Reviewer #1

Below one anonymous reviewer's comments.

In humans, the transcription factor FoxP2 gene is necessary for normal development of speech and language. In flies, the only ortholog FoxP has been recently analyzed in several studies. In a report by the Miesenb6ck lab published last year in Science, a transposon induced mutant affecting one of the two (or three) isoforms of the FoxP gene was used to show a requirement of FoxP in decision making processes. In a later report by the Brembs lab published in PLOSone the very same insertion mutant was used to demonstrate a requirement of FoxP in operant self learning. One of the problems in all these studies is that no "clean" FoxP mutants are available and that the expression pattern of FoxP is still elusive as no antibodies work and several FoxP Gal4 lines all show different expression patterns.

The present proposal of B. Brembs aims to clarify these issues by
a) the generation of additional strains allowing the expression of shRNA,
b) generation of an Anti-FoxP monoclonal antibody
c) generation of specific mutants and Gal4 strains by RMCE complemented
d) by a behavioral analysis of the generated lines.

In principle, this proposal addresses important and highly relevant questions but unfortunately there are many (!) problems with this application which make it rather weak and in no case fundable. The preliminary work mentioned in this proposal is odd. Basically we learn that there are many RNAi lines available in the stock centers, which have a phenotype when used to silence FoxP expression but strangely do not affect FoxP expression. What does this mean? I have seen no arguments why the generation of additional RNAi strains is now all the sudden expected to yield a breakthrough result.

Quite similar we learn in the preliminary result section that many attempts to generate specific antibodies failed and yet the generation of mAbs is proposed. Again, it is unclear what we will learn and alternative strategies are not even discussed. The authors could consider the generation of HA-tagged Fosmids /I minigenes or could use homologous recombination to manipulate the gene locus accordingly.

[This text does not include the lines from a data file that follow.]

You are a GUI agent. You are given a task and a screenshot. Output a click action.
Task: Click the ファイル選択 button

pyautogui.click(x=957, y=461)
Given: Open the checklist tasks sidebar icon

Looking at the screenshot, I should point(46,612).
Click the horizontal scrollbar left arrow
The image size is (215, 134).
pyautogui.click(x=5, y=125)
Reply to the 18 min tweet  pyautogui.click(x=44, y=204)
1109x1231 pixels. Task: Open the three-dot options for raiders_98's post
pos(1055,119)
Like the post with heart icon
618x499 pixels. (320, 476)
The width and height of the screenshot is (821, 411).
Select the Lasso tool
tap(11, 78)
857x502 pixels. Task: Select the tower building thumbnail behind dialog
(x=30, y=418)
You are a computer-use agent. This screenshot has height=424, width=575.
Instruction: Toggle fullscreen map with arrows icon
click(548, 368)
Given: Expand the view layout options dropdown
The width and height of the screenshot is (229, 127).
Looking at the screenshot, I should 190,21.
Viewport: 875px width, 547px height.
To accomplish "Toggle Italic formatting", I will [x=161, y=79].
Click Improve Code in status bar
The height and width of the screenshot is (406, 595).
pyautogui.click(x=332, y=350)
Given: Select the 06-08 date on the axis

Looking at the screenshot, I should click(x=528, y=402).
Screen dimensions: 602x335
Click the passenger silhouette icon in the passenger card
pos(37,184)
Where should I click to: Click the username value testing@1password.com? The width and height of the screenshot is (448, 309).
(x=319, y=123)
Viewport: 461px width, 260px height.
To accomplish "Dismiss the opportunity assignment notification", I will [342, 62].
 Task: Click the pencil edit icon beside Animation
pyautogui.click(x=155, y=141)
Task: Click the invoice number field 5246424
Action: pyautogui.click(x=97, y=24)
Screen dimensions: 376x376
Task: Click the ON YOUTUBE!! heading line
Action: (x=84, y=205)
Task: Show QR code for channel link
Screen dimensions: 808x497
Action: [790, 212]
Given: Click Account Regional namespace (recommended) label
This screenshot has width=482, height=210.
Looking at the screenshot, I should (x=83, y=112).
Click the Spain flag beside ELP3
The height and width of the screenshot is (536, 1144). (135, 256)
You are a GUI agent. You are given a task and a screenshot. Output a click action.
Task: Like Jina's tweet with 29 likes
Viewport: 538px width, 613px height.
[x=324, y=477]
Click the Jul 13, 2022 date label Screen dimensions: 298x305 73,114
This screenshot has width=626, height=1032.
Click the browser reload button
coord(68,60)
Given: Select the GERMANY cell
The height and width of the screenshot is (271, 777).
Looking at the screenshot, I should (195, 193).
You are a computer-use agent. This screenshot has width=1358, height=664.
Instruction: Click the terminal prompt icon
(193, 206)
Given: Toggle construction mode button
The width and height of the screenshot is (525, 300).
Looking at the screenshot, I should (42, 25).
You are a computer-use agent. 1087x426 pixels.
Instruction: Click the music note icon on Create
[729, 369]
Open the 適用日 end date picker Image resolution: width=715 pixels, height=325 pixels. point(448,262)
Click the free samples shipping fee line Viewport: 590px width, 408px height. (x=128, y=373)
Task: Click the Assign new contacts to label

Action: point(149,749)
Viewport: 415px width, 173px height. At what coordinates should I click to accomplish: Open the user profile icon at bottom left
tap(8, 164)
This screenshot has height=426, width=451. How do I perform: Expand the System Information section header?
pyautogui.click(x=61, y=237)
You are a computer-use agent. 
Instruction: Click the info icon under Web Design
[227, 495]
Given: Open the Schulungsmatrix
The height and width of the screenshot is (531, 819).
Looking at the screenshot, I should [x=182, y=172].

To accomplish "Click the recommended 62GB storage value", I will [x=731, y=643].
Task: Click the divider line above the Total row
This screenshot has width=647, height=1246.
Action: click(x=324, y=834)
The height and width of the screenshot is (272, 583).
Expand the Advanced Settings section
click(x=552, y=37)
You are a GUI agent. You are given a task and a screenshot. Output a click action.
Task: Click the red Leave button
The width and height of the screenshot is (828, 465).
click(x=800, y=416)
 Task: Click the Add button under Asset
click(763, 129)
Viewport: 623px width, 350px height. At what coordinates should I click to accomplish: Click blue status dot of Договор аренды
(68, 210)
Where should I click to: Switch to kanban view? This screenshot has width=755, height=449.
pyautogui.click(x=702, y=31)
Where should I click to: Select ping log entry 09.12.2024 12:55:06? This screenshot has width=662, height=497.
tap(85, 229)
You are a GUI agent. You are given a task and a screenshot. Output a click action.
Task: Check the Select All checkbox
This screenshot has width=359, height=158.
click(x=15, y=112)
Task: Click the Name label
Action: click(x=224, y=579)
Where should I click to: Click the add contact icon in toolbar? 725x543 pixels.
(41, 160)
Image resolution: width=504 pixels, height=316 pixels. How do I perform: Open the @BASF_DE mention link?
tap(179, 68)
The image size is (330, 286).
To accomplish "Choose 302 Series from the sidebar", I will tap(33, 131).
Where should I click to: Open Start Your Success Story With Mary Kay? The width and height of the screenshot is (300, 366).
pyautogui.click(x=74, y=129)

One page 2 of the application it is stated that "It is a technical hurdle for further mechanistic study of operant self-learning that the currently available FoxP mutant lines are insertion lines, which only affect the expression level of some of the isoforms. " This is not true! and the applicant himself states on page 11:

"However, as the Mi{MIC} insertion is contained within a coding exon which is spliced into all FoxP isoforms, it is likely that this insertion alone already leads to a null mutation at the FoxP locus."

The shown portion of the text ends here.